[Records drawn from a dataset]
====================
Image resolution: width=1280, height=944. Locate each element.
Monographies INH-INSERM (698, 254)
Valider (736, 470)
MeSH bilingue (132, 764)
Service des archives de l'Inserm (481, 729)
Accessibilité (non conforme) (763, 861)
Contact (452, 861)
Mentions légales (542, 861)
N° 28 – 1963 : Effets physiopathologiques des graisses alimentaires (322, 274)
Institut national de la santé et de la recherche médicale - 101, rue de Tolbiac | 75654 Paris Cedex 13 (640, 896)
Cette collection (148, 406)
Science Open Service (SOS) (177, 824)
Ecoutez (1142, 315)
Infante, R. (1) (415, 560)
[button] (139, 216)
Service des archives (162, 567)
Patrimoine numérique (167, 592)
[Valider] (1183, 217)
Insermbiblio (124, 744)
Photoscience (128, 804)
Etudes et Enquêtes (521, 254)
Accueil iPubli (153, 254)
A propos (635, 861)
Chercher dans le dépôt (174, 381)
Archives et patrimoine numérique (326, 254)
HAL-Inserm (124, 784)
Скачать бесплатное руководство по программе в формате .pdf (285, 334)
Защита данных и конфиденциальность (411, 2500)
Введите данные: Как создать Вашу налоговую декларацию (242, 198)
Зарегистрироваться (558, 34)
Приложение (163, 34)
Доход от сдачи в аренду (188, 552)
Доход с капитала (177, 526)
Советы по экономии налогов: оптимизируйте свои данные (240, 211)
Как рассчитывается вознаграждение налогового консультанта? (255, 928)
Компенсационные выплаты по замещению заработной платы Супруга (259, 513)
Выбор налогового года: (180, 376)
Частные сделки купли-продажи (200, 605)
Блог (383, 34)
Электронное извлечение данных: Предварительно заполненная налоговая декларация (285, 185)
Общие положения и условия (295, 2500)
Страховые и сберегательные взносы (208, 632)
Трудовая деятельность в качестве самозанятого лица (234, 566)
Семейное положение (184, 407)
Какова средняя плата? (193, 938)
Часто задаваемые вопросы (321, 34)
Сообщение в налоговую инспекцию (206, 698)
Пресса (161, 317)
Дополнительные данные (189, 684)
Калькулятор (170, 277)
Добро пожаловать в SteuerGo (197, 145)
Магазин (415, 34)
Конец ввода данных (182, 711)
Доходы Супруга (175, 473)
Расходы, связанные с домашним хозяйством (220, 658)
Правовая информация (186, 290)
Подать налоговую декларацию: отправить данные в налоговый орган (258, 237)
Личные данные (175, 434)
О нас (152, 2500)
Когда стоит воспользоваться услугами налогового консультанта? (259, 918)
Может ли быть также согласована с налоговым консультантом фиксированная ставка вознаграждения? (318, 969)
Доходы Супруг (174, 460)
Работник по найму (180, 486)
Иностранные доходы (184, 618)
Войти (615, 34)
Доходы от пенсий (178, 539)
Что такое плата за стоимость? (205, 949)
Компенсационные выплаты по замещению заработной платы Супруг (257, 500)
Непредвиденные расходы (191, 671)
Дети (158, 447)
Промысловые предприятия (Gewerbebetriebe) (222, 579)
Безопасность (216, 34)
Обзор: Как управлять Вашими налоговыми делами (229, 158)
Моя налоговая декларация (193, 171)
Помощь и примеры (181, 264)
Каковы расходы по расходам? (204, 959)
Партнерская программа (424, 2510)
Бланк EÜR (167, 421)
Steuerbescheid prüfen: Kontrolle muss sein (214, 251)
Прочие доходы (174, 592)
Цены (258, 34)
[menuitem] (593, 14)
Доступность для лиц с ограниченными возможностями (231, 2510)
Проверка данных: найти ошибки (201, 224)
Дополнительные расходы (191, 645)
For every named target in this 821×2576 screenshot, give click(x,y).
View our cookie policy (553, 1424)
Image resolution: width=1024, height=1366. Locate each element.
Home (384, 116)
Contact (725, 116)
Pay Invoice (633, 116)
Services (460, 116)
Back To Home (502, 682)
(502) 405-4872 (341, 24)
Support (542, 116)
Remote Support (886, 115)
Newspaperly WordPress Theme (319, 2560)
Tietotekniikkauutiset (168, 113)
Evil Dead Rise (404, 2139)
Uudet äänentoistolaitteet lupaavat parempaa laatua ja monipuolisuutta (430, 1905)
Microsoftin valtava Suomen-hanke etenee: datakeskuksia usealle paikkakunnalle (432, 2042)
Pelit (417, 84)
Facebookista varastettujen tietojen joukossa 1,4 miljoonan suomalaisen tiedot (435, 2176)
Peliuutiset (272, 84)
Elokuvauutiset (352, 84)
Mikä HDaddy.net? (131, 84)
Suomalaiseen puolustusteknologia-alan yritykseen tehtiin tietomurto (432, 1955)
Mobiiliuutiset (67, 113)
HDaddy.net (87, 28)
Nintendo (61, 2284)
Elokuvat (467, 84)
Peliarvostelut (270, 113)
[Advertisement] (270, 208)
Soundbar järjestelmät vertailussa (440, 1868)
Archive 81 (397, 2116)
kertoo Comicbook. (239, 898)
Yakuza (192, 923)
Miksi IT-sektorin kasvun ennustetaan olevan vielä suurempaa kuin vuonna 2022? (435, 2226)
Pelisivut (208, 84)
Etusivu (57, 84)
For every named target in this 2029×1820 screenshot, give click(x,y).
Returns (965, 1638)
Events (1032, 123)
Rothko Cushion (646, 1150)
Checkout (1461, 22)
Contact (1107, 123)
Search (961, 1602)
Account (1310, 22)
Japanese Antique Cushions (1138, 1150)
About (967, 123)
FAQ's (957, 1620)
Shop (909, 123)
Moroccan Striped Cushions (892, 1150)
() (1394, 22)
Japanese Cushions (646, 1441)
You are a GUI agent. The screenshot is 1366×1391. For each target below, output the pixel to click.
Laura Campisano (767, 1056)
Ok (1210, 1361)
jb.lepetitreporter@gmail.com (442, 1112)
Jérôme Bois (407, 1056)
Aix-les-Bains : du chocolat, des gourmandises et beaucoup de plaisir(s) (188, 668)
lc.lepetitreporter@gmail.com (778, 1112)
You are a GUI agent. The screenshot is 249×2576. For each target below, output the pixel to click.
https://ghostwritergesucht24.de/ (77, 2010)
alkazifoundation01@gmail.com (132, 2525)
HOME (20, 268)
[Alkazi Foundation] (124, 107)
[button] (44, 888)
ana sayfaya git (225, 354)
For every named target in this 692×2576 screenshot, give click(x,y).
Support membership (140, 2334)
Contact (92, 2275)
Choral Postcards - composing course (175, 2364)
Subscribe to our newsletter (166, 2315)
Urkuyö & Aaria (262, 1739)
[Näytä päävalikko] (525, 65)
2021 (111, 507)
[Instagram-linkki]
====================
▶ Work to be completed
Starting at the line that contains "Miksi IT-sektorin kasvun", write out every line to the end of the entries, exactly as given.

▶ Response box
Miksi IT-sektorin kasvun ennustetaan olevan vielä suurempaa kuin vuonna 2022? (435, 2226)
Pelisivut (208, 84)
Etusivu (57, 84)
For every named target in this 2029×1820 screenshot, give click(x,y).
Returns (965, 1638)
Events (1032, 123)
Rothko Cushion (646, 1150)
Checkout (1461, 22)
Contact (1107, 123)
Search (961, 1602)
Account (1310, 22)
Japanese Antique Cushions (1138, 1150)
About (967, 123)
FAQ's (957, 1620)
Shop (909, 123)
Moroccan Striped Cushions (892, 1150)
() (1394, 22)
Japanese Cushions (646, 1441)
You are a GUI agent. The screenshot is 1366×1391. For each target below, output the pixel to click.
Laura Campisano (767, 1056)
Ok (1210, 1361)
jb.lepetitreporter@gmail.com (442, 1112)
Jérôme Bois (407, 1056)
Aix-les-Bains : du chocolat, des gourmandises et beaucoup de plaisir(s) (188, 668)
lc.lepetitreporter@gmail.com (778, 1112)
You are a GUI agent. The screenshot is 249×2576. For each target below, output the pixel to click.
https://ghostwritergesucht24.de/ (77, 2010)
alkazifoundation01@gmail.com (132, 2525)
HOME (20, 268)
[Alkazi Foundation] (124, 107)
[button] (44, 888)
ana sayfaya git (225, 354)
For every named target in this 692×2576 screenshot, give click(x,y).
Support membership (140, 2334)
Contact (92, 2275)
Choral Postcards - composing course (175, 2364)
Subscribe to our newsletter (166, 2315)
Urkuyö & Aaria (262, 1739)
[Näytä päävalikko] (525, 65)
2021 (111, 507)
[Instagram-linkki]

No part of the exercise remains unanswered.